**Request A**: Can you duplicate the passage of the Apertium daemon page starting at "The method described" and ending at "NUL flushing features."?
**Request B**: Could you go on with the Apertium daemon page, writing what comes after its final line?

Daemon
Keeping processes open and using them as daemons lets you avoid some startup time if you do a lot of short translation requests. This is useful if you want to use Apertium on a web server, where starting up all programs in the pipeline for every single request would lead to a lot of lag.
If you want a pre-packaged daemon solution, see Apertium services. This page gives details on how to use some of the same techniques yourself.
Background
Apertium is implemented as a set of separate programs, each performing their individual tasks separately, communicating in the Unix pipeline manner.
Each linguistic package contains a modes.xml file, which specifies which programs are invoked, in which order, and specifies the parameters and datafiles specific to that language pair. Each language pair can contain a number of modes; most of these are used for debugging each stage of the pipeline. At the moment, the modes are converted to a shell script, which is called by the apertium script.
Each program is also effectively implemented as a library; the main() function sets up the environment, parses arguments, and calls a function which performs the task at hand. One method of keeping daemons would be to call the programs through a C++ API, this has not been implemented yet though.
The method described below uses NUL flushing: we start each program as usual, but with an argument that tells it to flush output – and not exit – when it sees a NUL byte. We each text to the program with a NUL byte at the end, and get the output back without the program exiting.
NUL flushing
This section describes how to use the NUL flushing features.
bash
Here's a small set of scripts showing how to do NUL flushing in bash, using apertium-nn-nb as an example.
This is the "daemon"/server script:
#!/bin/bash # file: daemon rm -f to from mkfifo to from while true; do lt-proc -zwe nn-nb.automorf-no-cp.bin <to >from & pid=$! # Ensure the fifo's are open for the duration of the lt-proc process: exec 3>to exec 4<from wait $pid echo "restarting..." 1>&2 done
This is the "client" script:
#!/bin/bash # file: client exec 3>to exec 4<from cat >&3 echo -e '\0' >&3 while read -rd '' <&4; do echo -n "$REPLY"; break; done
From the apertium-nn-nb directory, try running ./server in one terminal, then in another terminal, in the same directory, do
echo Det der med krikar og krokar|apertium-destxt |./client
python3
Here's a small example in Python 3, using just two programs and hardcoded paths for simplicity:
#!/usr/bin/env python3 import os from subprocess import Popen, PIPE class translator(): def __init__(self): self.pipeBeg = Popen(["lt-proc", "-z", "-e", "-w", "/l/n/nn-nb.automorf-no-cp.bin"], stdin=PIPE, stdout=PIPE) self.pipeEnd = Popen(["cg-proc", "-z", "-w", "/l/n/nn-nb.rlx.bin"], stdin=self.pipeBeg.stdout, stdout=PIPE) def translate(self, string): bstring = string if type(string) == type(''): bstring = bytes(string, 'utf-8') self.pipeBeg.stdin.write(bstring) self.pipeBeg.stdin.write(b'\0') self.pipeBeg.stdin.flush() char = self.pipeEnd.stdout.read(1) output = [] while char and char != b'\0': output.append(char) char = self.pipeEnd.stdout.read(1) return b"".join(output) t = translator() print(t.translate("Det der med krikar og krokar[][\n]").decode('utf-8')) print(t.translate("Eg veit jo kva ein krok er,[][\n]").decode('utf-8')) print(t.translate("men kva er ein krik?[][\n]").decode('utf-8')) print(t.translate("Munk peikte på ein krik.[][\n]").decode('utf-8')) print(t.translate("– Det er ein krik, sa han.[][\n]").decode('utf-8'))

**Stored data**:
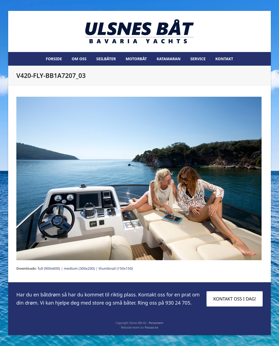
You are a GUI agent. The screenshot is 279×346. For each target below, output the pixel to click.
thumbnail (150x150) (116, 268)
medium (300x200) (79, 268)
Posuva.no (151, 327)
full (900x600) (49, 268)
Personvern (156, 323)
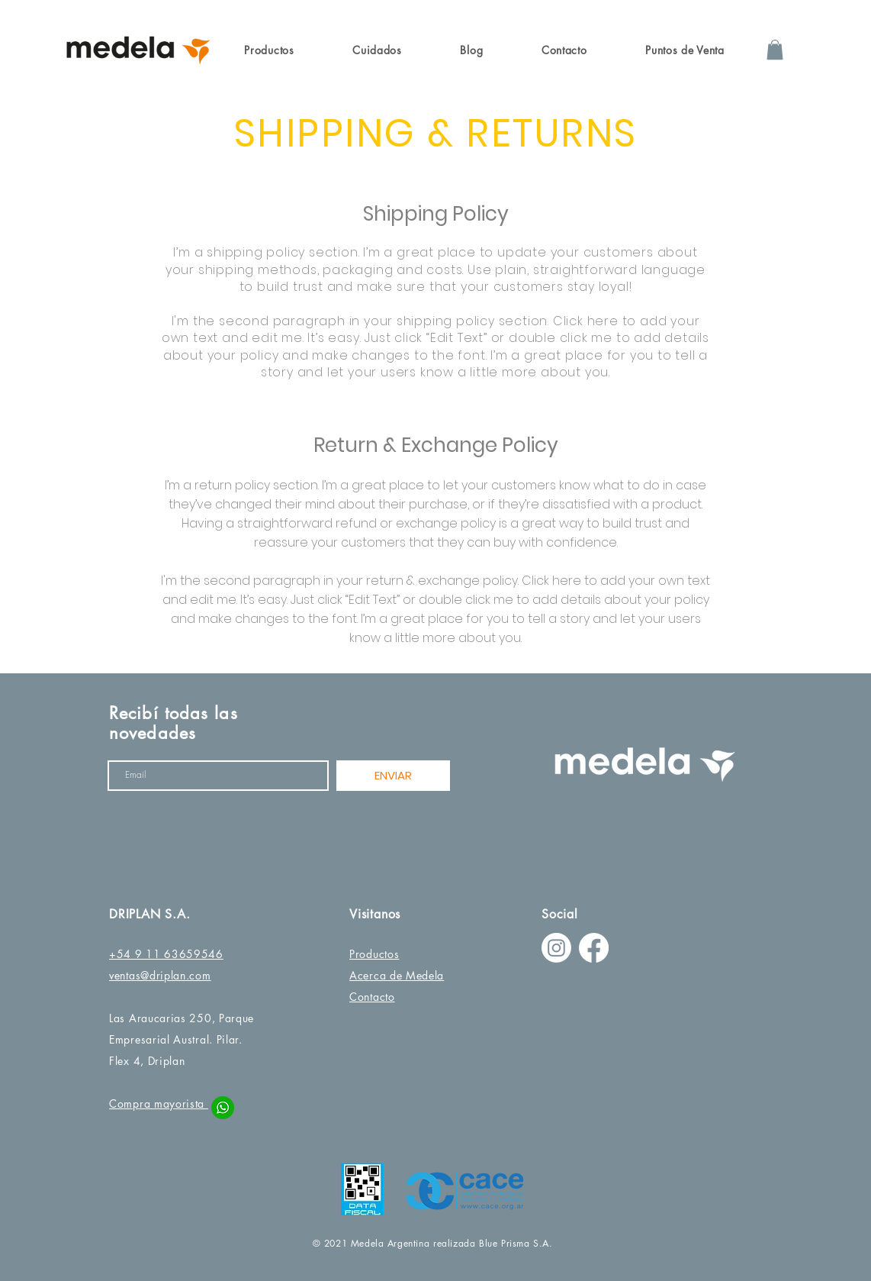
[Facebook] (594, 948)
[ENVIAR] (393, 775)
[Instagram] (556, 948)
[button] (269, 49)
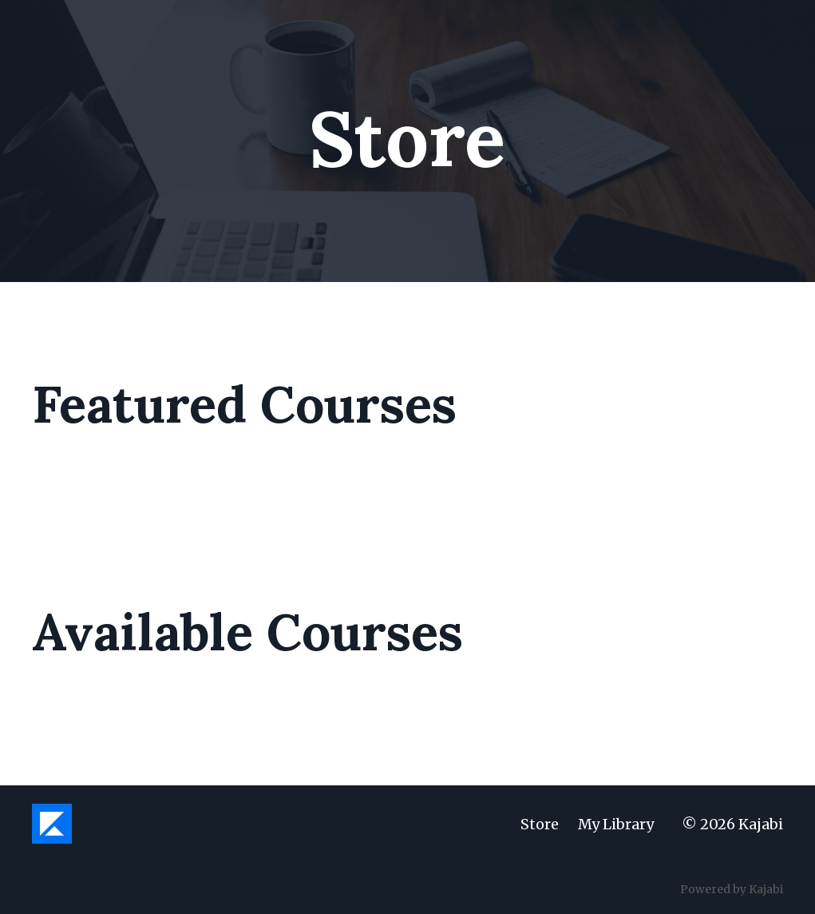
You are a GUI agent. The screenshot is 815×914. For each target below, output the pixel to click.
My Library (616, 824)
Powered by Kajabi (731, 889)
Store (539, 824)
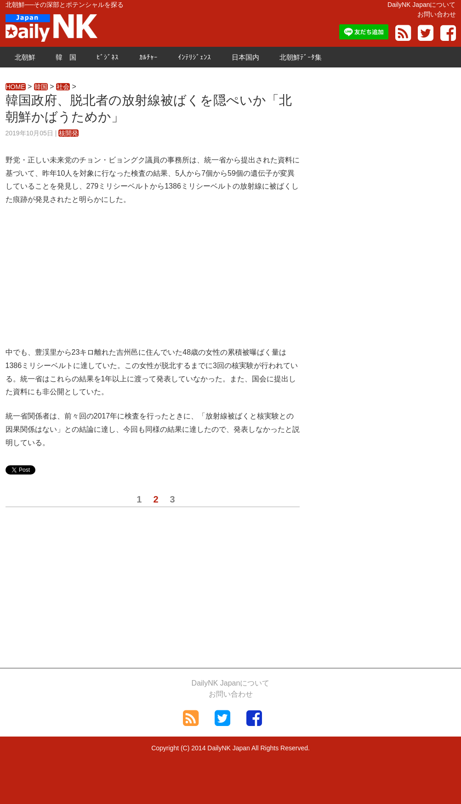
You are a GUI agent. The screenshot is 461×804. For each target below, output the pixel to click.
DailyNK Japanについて (421, 4)
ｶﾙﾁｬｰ (148, 57)
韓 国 (66, 57)
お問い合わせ (436, 14)
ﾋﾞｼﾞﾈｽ (108, 57)
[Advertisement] (153, 282)
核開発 (68, 133)
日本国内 (245, 57)
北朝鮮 (25, 57)
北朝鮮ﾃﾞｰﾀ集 (300, 57)
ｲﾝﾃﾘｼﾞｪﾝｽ (194, 57)
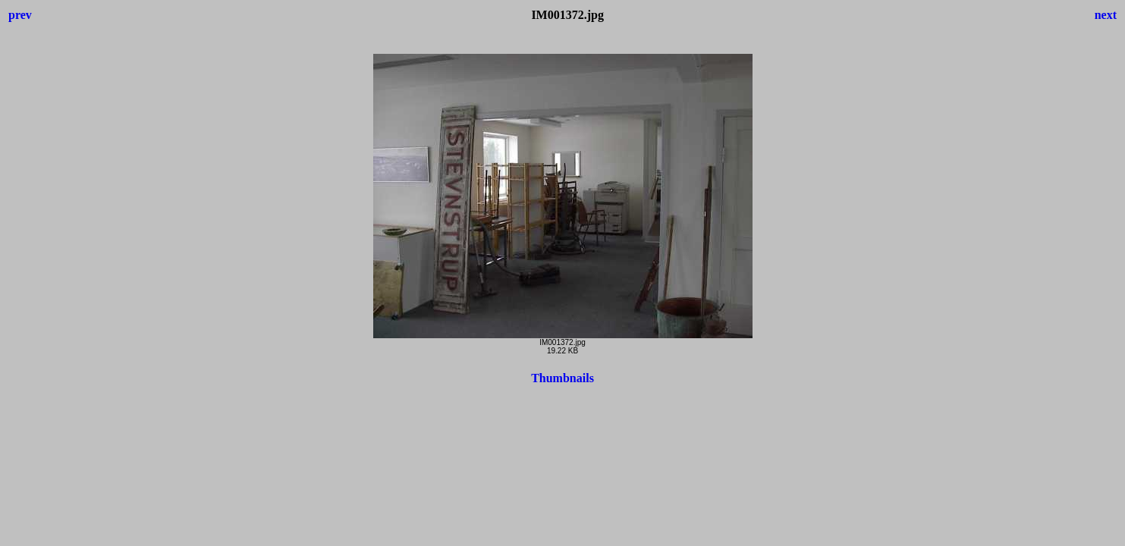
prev (20, 14)
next (1106, 14)
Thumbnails (562, 378)
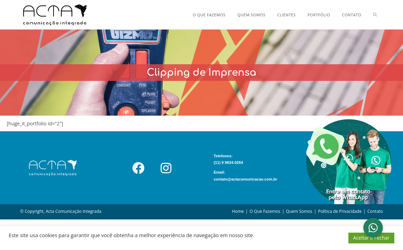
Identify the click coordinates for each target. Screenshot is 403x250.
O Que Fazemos (265, 211)
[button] (373, 228)
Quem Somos (299, 211)
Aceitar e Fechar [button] (371, 237)
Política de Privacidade (340, 211)
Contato (375, 211)
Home (238, 211)
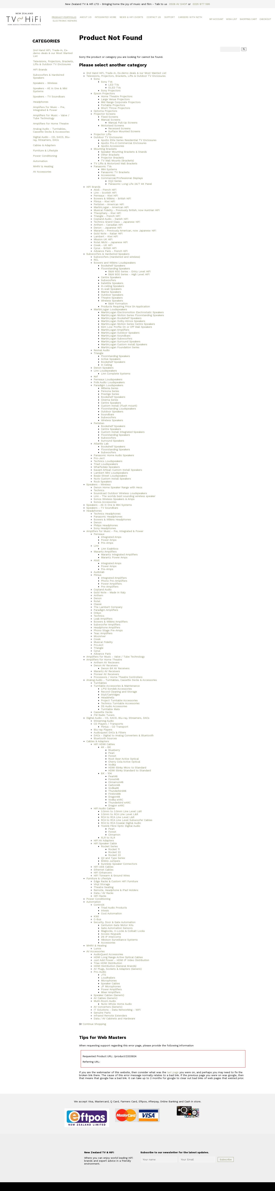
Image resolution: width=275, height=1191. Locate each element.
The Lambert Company (108, 607)
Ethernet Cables (103, 869)
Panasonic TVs (103, 166)
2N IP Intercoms (111, 936)
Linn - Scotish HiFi (105, 192)
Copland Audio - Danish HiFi (111, 218)
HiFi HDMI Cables (104, 744)
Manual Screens (110, 119)
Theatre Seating (103, 887)
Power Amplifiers (111, 583)
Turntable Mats (110, 709)
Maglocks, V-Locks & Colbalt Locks (123, 930)
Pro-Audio (100, 971)
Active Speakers (111, 358)
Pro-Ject (99, 458)
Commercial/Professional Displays (122, 178)
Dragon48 (114, 796)
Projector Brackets (112, 157)
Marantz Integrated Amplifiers (119, 554)
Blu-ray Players (103, 729)
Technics (99, 490)
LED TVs (113, 84)
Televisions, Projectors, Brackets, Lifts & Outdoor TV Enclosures (53, 63)
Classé (98, 604)
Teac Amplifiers (103, 633)
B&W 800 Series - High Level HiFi (129, 274)
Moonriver (100, 636)
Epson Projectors (104, 93)
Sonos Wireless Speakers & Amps (114, 499)
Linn (96, 545)
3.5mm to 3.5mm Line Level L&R (121, 811)
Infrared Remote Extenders (110, 1015)
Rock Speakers (103, 481)
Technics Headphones (107, 513)
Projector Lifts (102, 134)
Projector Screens (105, 113)
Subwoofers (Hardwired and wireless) (117, 256)
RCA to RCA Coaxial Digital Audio (121, 822)
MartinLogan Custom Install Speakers (124, 344)
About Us (85, 17)
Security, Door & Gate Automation (114, 922)
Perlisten (99, 423)
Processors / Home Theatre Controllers (118, 677)
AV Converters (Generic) (108, 1006)
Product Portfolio (64, 17)
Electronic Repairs (65, 21)
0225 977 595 (201, 4)
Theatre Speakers (112, 297)
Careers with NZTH (190, 17)
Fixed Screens (109, 116)
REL (96, 259)
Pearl (111, 752)
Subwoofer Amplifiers (107, 624)
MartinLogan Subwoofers (116, 338)
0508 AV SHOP (178, 4)
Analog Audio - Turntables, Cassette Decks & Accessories (51, 130)
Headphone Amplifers (107, 627)
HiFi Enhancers (103, 872)
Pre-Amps (107, 542)
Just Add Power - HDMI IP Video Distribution (121, 960)
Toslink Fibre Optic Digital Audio (120, 825)
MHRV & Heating (43, 166)
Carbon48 (114, 785)
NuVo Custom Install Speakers (112, 478)
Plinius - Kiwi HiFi (104, 201)
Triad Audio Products (114, 907)
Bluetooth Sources (105, 738)
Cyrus (97, 650)
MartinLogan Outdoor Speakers (120, 332)
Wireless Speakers (112, 300)
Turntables (100, 682)
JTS (103, 974)
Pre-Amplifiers (110, 586)
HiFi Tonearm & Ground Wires (112, 875)
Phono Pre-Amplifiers (114, 580)
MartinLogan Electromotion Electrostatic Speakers (132, 312)
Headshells (107, 697)
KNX (96, 916)
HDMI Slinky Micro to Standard (127, 767)
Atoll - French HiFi (105, 189)
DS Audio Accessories (114, 706)
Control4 (99, 904)
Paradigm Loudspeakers (108, 385)
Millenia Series (109, 388)
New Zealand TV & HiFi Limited (147, 1186)
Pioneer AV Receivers (106, 674)
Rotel (97, 601)
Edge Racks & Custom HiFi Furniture (116, 881)
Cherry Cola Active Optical (124, 761)
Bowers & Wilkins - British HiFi (112, 198)
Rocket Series (109, 846)
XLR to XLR (108, 837)
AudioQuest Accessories (108, 954)
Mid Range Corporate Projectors (121, 102)
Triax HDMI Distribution (108, 963)
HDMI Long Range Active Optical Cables (118, 957)
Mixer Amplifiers (110, 992)
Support (169, 17)
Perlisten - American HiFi (109, 204)
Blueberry (114, 750)
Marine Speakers (111, 291)
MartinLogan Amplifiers (115, 329)
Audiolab (99, 572)
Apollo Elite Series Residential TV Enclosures (128, 140)
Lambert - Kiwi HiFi (106, 236)
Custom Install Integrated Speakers (123, 431)
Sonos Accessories (105, 501)
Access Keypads (111, 933)
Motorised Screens (112, 125)
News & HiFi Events (131, 17)
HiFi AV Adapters (104, 840)
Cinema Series (109, 399)
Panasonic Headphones (108, 516)
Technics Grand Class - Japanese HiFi (117, 221)
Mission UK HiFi (103, 239)
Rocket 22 (114, 852)
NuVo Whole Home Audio (116, 1003)
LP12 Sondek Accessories (116, 688)
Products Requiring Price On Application (125, 306)
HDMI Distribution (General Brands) (115, 965)
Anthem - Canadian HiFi (108, 224)
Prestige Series (110, 394)
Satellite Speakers (112, 283)
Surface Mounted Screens (124, 131)
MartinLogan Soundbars (115, 335)
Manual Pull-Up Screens (123, 122)
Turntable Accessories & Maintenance (117, 685)
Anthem (98, 595)
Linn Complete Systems (115, 373)
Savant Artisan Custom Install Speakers (118, 469)
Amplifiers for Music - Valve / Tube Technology (51, 117)
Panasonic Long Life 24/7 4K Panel (130, 183)
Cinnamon (114, 834)
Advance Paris (102, 653)
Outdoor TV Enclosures (108, 137)
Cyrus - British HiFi (105, 248)
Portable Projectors (113, 105)
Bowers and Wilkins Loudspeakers (115, 262)
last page (173, 1072)
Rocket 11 (114, 849)
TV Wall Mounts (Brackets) (117, 160)
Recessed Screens (119, 128)
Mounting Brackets (105, 148)
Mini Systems (109, 169)
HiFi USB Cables (103, 866)
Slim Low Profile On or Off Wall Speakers (126, 326)
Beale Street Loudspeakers (110, 475)
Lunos (97, 948)
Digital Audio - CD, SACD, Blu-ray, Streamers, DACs (51, 138)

**Expected answer A**:
The method described below uses NUL flushing: we start each program as usual, but with an argument that tells it to flush output – and not exit – when it sees a NUL byte. We each text to the program with a NUL byte at the end, and get the output back without the program exiting.
NUL flushing
This section describes how to use the NUL flushing features.

**Expected answer B**:
The init function builds up the pipeline. Note the -z argument is given to both lt-proc and cg-proc – the other arguments are the ones used in the modes.xml of the language pair.
The [][\n] is needed because the tools expect the NUL byte to appear after a blank (if you try without it, you'll see the last word get swallowed up). In a real example, you should run natural language text through apertium-destxt (or -deshtml) first. The formatters have a low enough startup time that you don't need to keep their processes open.
Below is an example wrapper function does the deformatting and reformatting:
def translateHTML(self, string): bstring = string if type(string) == type(''): bstring = bytes(string, 'utf-8') deformat = Popen("apertium-deshtml", stdin=PIPE, stdout=PIPE) deformat.stdin.write(bstring) translated = self.translate(deformat.communicate()[0]) reformat = Popen("apertium-rehtml", stdin=PIPE, stdout=PIPE) reformat.stdin.write(translated) return reformat.communicate()[0] # […] print(t.translateHTML("– <em>Det</em> er ein krik, sa han").decode('utf-8'))
History
User:Wynand.winterbach, who developed apertium-dbus, started work towards daemon-like operation, adding the NUL flush option to lt-proc. User:Deadbeef added options to other apertium programs during GsoC 2009.
Ideas
- Transfer, interchunk, and postchunk should reread the variables section (optimally, caching the location in the XML file on the first read).
- Reuse thread.c from memcached to handle worker threads
- Read the modes.xml file directly, and generate the pipeline from it
- apertium-apy does this
- Where possible, link to the apertium functions directly, rather than spawning separate processes (though that will still be required by some language modes)
- Add a sentence splitter: preferably with SRX support (to allow for translation caching)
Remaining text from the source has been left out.